*Data extract*.
=== Section Start ===

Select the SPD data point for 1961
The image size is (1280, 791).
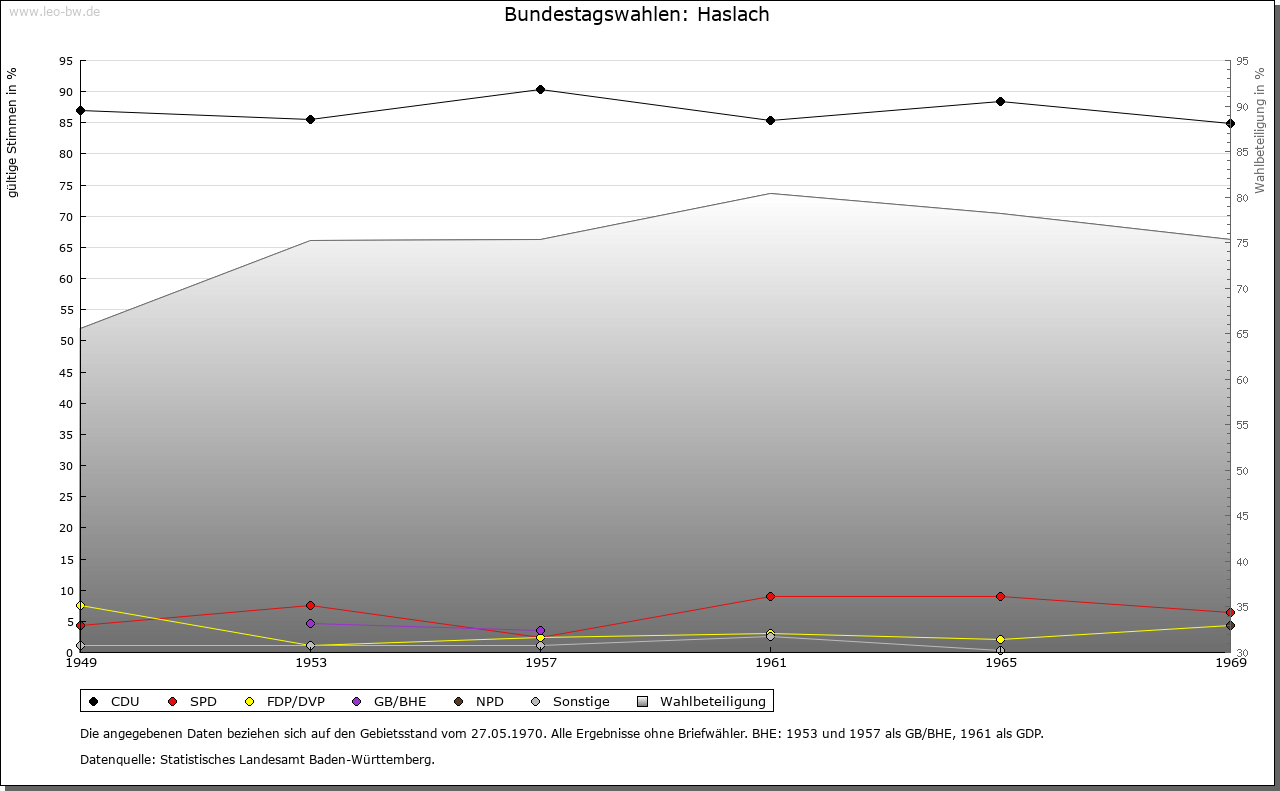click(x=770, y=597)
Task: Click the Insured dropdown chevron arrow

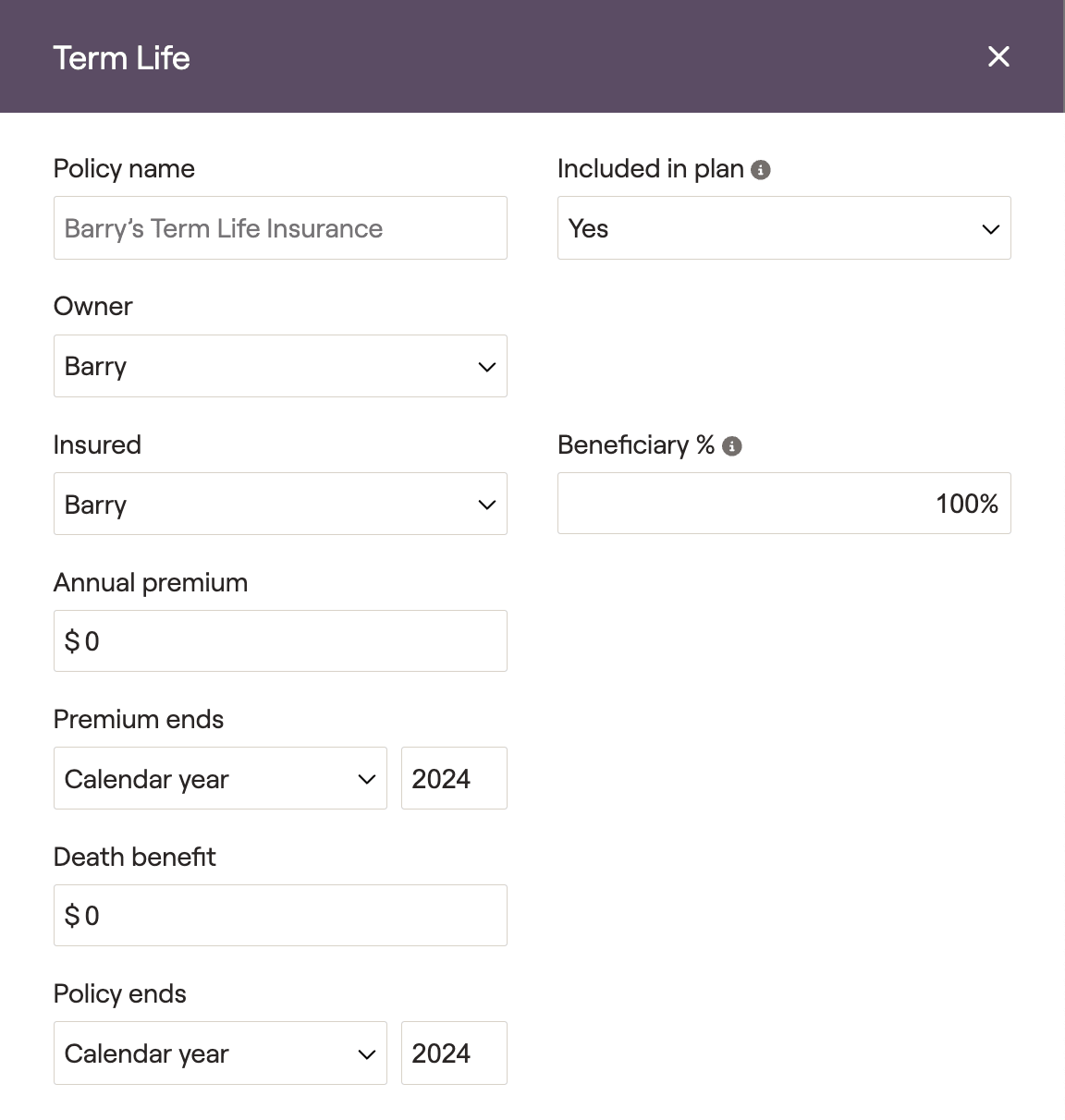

=== Section End ===
=== Section Start ===

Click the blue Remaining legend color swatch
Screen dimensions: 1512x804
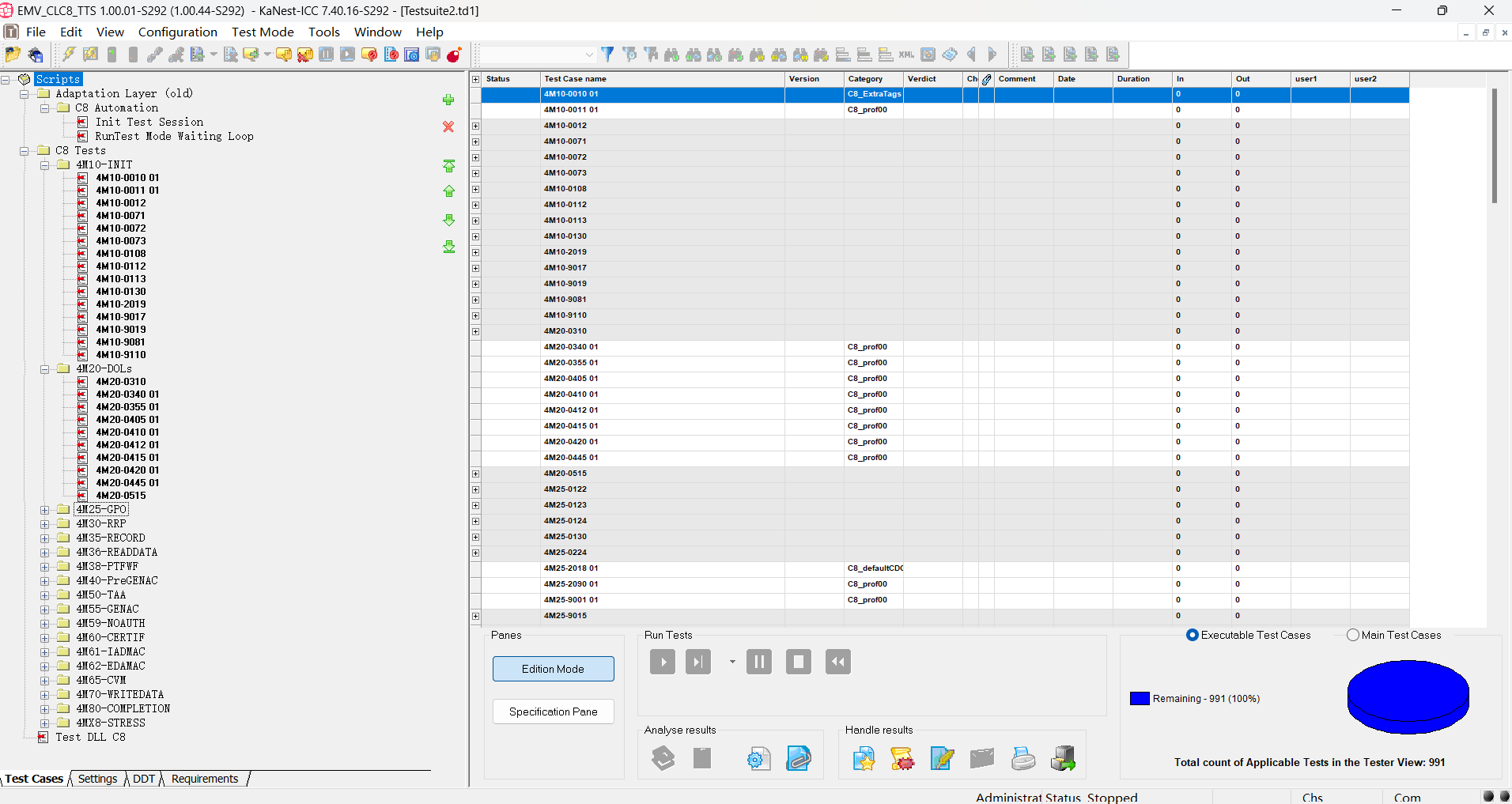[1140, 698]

=== Section End ===

Give back the exact lines above, running from the one that has "Select the SPD data point for 1961" through the one that has "Task: Click the", with nothing added and no pictures.

Select the SPD data point for 1961
The image size is (1280, 791).
click(x=770, y=597)
Task: Click the Insured dropdown chevron arrow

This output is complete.